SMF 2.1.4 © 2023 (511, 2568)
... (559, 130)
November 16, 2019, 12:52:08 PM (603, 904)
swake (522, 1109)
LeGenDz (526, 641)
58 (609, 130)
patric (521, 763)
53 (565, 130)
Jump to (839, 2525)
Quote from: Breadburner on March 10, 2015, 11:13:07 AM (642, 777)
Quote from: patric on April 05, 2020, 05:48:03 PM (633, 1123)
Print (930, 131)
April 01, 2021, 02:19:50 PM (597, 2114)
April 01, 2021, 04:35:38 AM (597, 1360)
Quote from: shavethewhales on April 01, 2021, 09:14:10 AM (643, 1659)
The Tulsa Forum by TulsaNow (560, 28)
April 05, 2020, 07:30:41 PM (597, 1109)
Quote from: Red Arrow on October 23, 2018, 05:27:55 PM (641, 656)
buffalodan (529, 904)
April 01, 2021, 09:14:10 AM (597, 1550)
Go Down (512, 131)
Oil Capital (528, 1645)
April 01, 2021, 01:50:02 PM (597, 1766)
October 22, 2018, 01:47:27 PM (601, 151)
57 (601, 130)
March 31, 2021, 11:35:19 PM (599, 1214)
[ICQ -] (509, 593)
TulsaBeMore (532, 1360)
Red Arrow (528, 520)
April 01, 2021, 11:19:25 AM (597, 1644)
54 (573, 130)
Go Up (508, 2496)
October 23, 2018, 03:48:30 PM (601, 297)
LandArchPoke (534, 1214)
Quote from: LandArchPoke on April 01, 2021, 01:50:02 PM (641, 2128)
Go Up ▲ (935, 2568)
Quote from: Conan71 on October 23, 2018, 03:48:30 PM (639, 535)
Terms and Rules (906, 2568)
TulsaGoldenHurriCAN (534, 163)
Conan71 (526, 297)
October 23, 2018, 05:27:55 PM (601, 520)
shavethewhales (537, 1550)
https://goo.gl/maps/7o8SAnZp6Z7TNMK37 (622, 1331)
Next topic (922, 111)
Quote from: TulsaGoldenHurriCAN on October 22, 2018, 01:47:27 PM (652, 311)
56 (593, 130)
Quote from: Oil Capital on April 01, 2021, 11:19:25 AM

....

__TASK DETAILS__. Everything in the data above must be reproduced exactly.

__RESULT BELOW__.
SMF 2.1.4 © 2023 (511, 2568)
... (559, 130)
November 16, 2019, 12:52:08 PM (603, 904)
swake (522, 1109)
LeGenDz (526, 641)
58 (609, 130)
patric (521, 763)
53 (565, 130)
Jump to (839, 2525)
Quote from: Breadburner on March 10, 2015, 11:13:07 AM (642, 777)
Quote from: patric on April 05, 2020, 05:48:03 PM (633, 1123)
Print (930, 131)
April 01, 2021, 02:19:50 PM (597, 2114)
April 01, 2021, 04:35:38 AM (597, 1360)
Quote from: shavethewhales on April 01, 2021, 09:14:10 AM (643, 1659)
The Tulsa Forum by TulsaNow (560, 28)
April 05, 2020, 07:30:41 PM (597, 1109)
Quote from: Red Arrow on October 23, 2018, 05:27:55 PM (641, 656)
buffalodan (529, 904)
April 01, 2021, 09:14:10 AM (597, 1550)
Go Down (512, 131)
Oil Capital (528, 1645)
April 01, 2021, 01:50:02 PM (597, 1766)
October 22, 2018, 01:47:27 PM (601, 151)
57 (601, 130)
March 31, 2021, 11:35:19 PM (599, 1214)
[ICQ -] (509, 593)
TulsaBeMore (532, 1360)
Red Arrow (528, 520)
April 01, 2021, 11:19:25 AM (597, 1644)
54 (573, 130)
Go Up (508, 2496)
October 23, 2018, 03:48:30 PM (601, 297)
LandArchPoke (534, 1214)
Quote from: LandArchPoke on April 01, 2021, 01:50:02 PM (641, 2128)
Go Up ▲ (935, 2568)
Quote from: Conan71 on October 23, 2018, 03:48:30 PM (639, 535)
Terms and Rules (906, 2568)
TulsaGoldenHurriCAN (534, 163)
Conan71 (526, 297)
October 23, 2018, 05:27:55 PM (601, 520)
shavethewhales (537, 1550)
https://goo.gl/maps/7o8SAnZp6Z7TNMK37 (622, 1331)
Next topic (922, 111)
Quote from: TulsaGoldenHurriCAN on October 22, 2018, 01:47:27 PM (652, 311)
56 (593, 130)
Quote from: Oil Capital on April 01, 2021, 11:19:25 AM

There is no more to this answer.